* _Requirement_: Every line from the one containing "464x415 pixels. At" to the end of the records below should be returned exactly; pictures are to be dropped.

──────

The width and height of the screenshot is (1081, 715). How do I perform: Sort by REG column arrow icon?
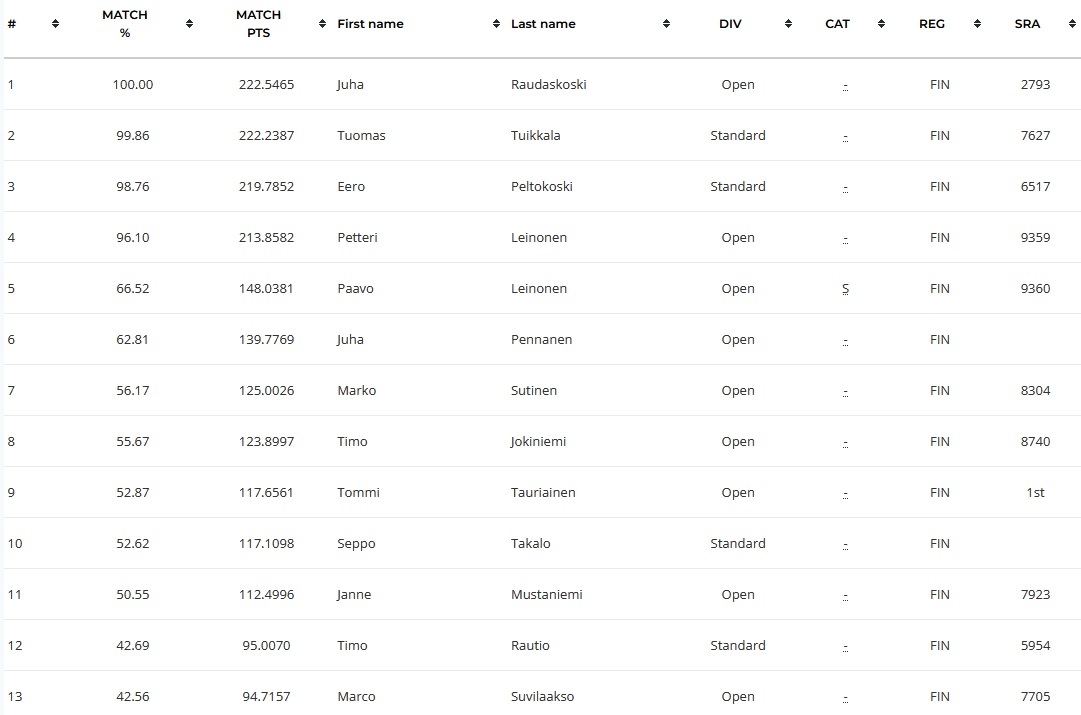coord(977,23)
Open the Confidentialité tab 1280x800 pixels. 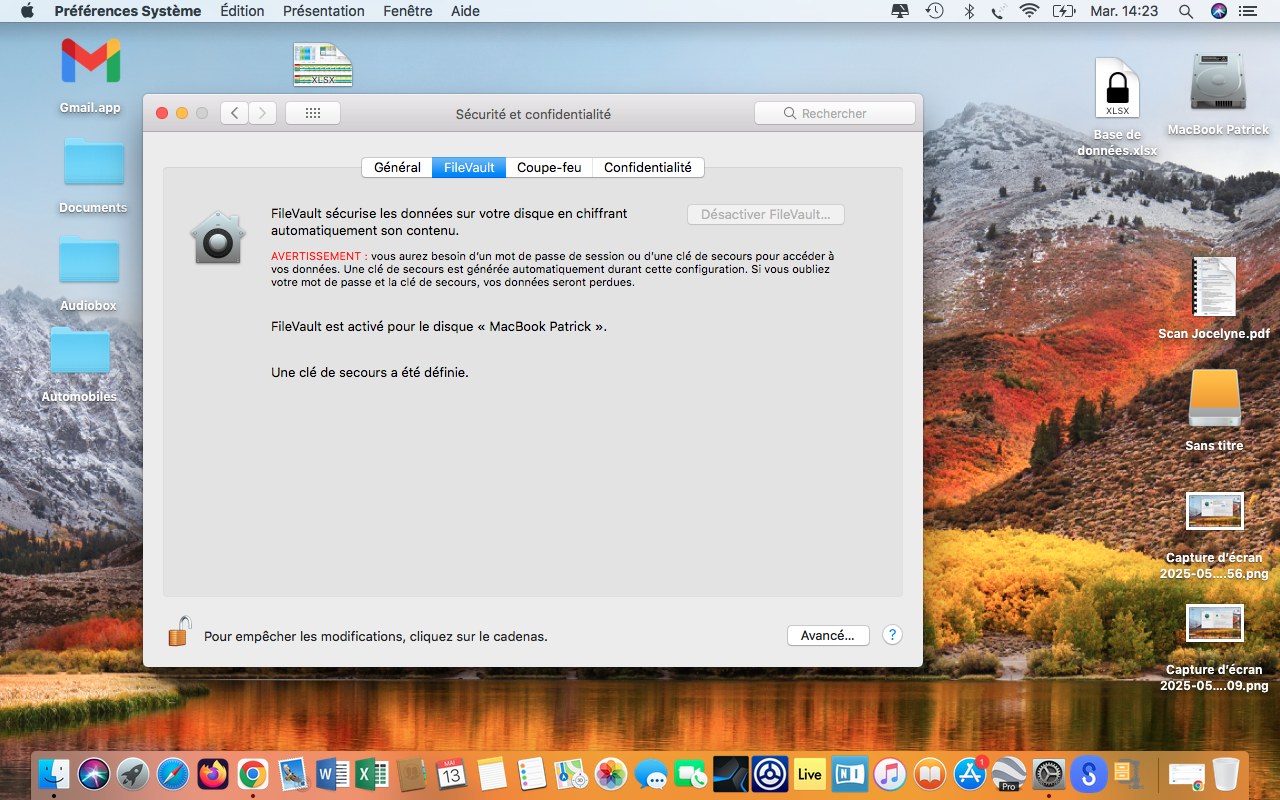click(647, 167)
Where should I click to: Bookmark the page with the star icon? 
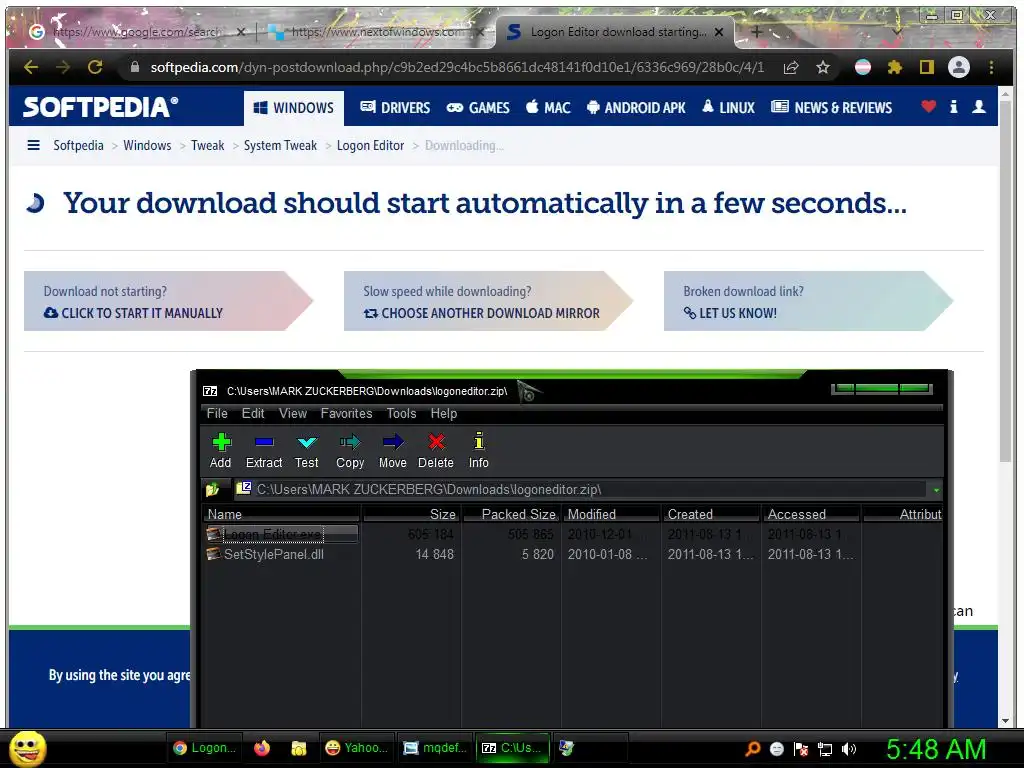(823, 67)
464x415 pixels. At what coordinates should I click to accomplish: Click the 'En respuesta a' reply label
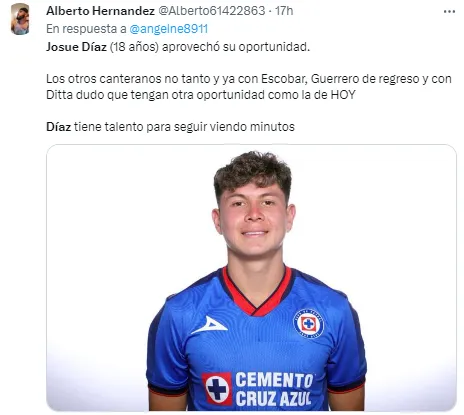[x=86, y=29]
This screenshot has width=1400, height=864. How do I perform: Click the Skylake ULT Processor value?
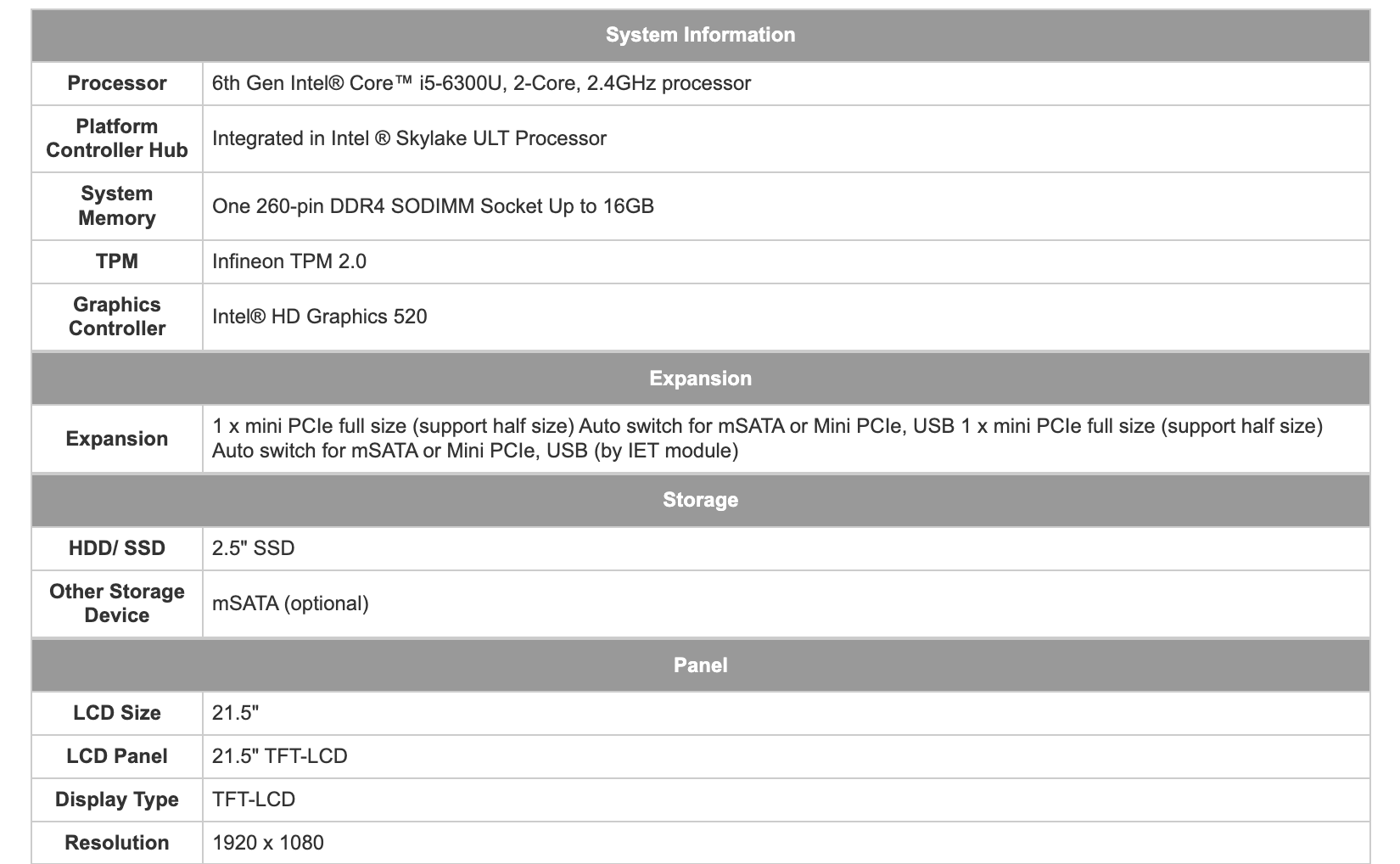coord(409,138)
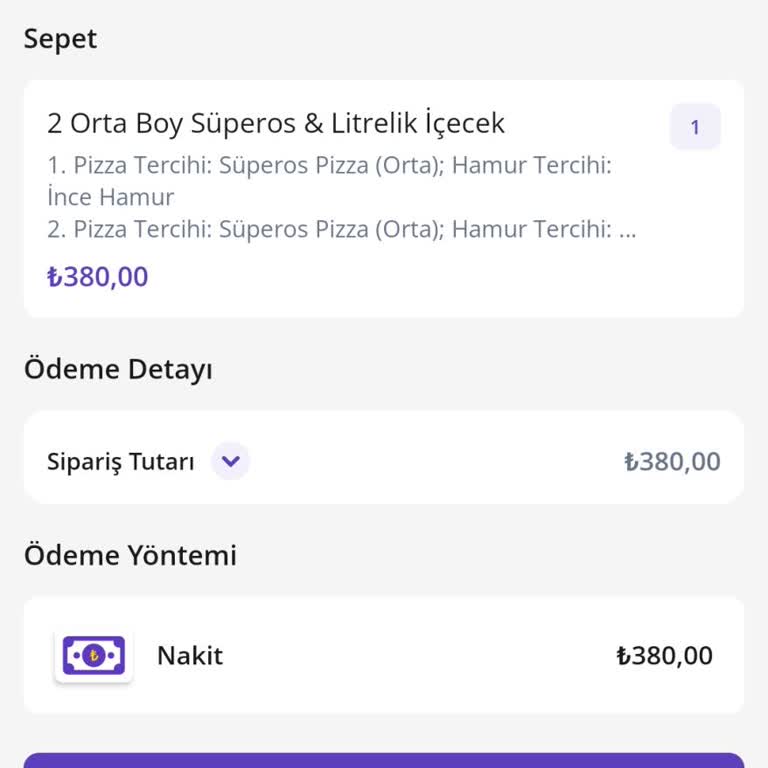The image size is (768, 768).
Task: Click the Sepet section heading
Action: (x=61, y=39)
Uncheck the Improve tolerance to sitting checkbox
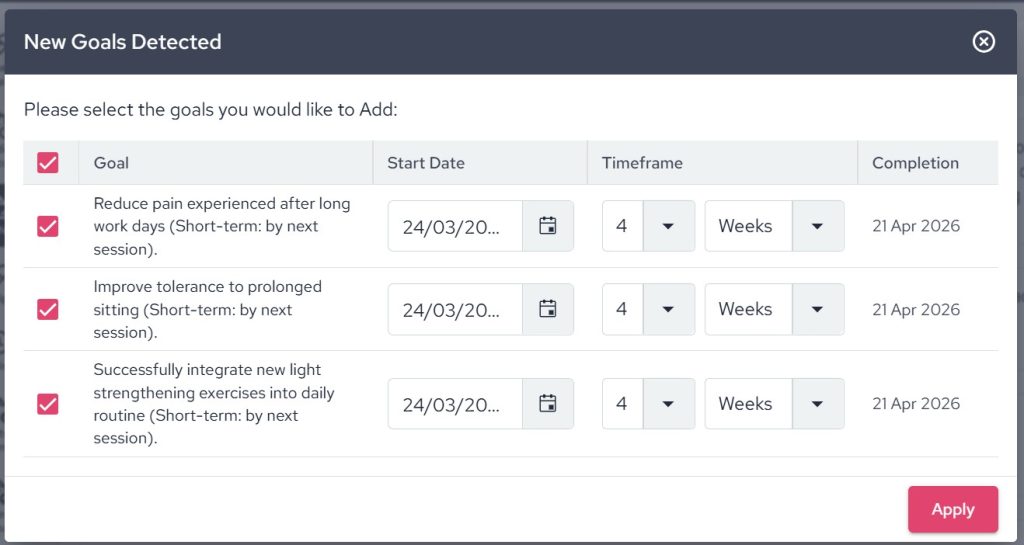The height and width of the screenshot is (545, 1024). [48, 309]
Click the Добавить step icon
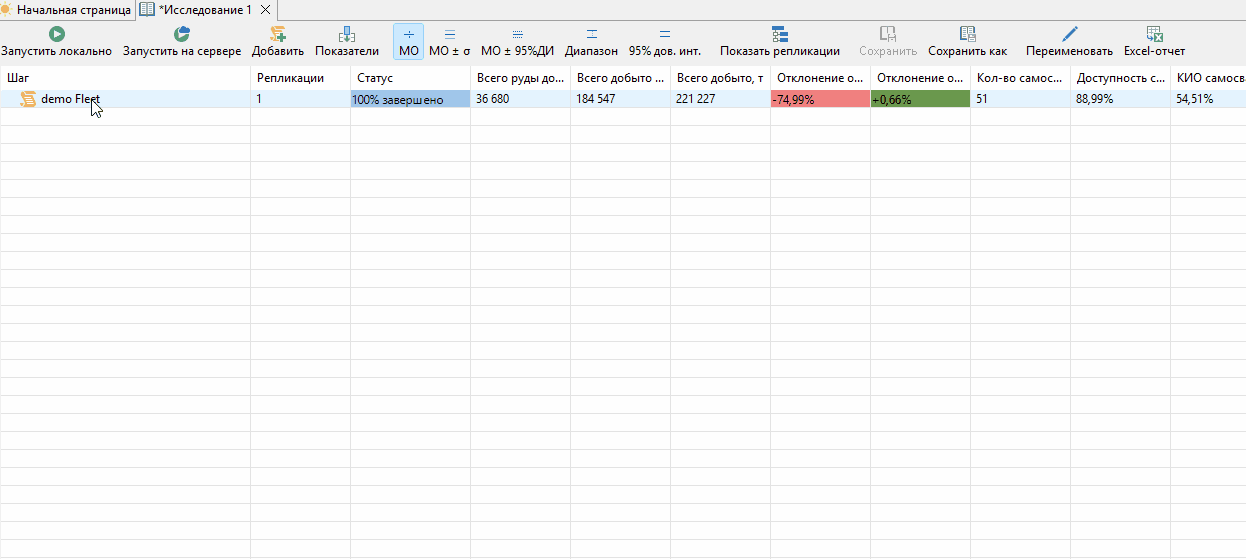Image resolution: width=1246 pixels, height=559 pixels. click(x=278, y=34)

──────

* _Response to this exercise_:
464x415 pixels. At what coordinates should I click to accomplish: Click the 'En respuesta a' reply label
[x=86, y=29]
This screenshot has width=1400, height=864. How do I perform: Click the Skylake ULT Processor value?
coord(409,138)
The image size is (768, 768).
Task: Click the Sepet section heading
Action: (x=61, y=39)
Uncheck the Improve tolerance to sitting checkbox
The height and width of the screenshot is (545, 1024). [48, 309]
Click the Добавить step icon
Image resolution: width=1246 pixels, height=559 pixels. click(x=278, y=34)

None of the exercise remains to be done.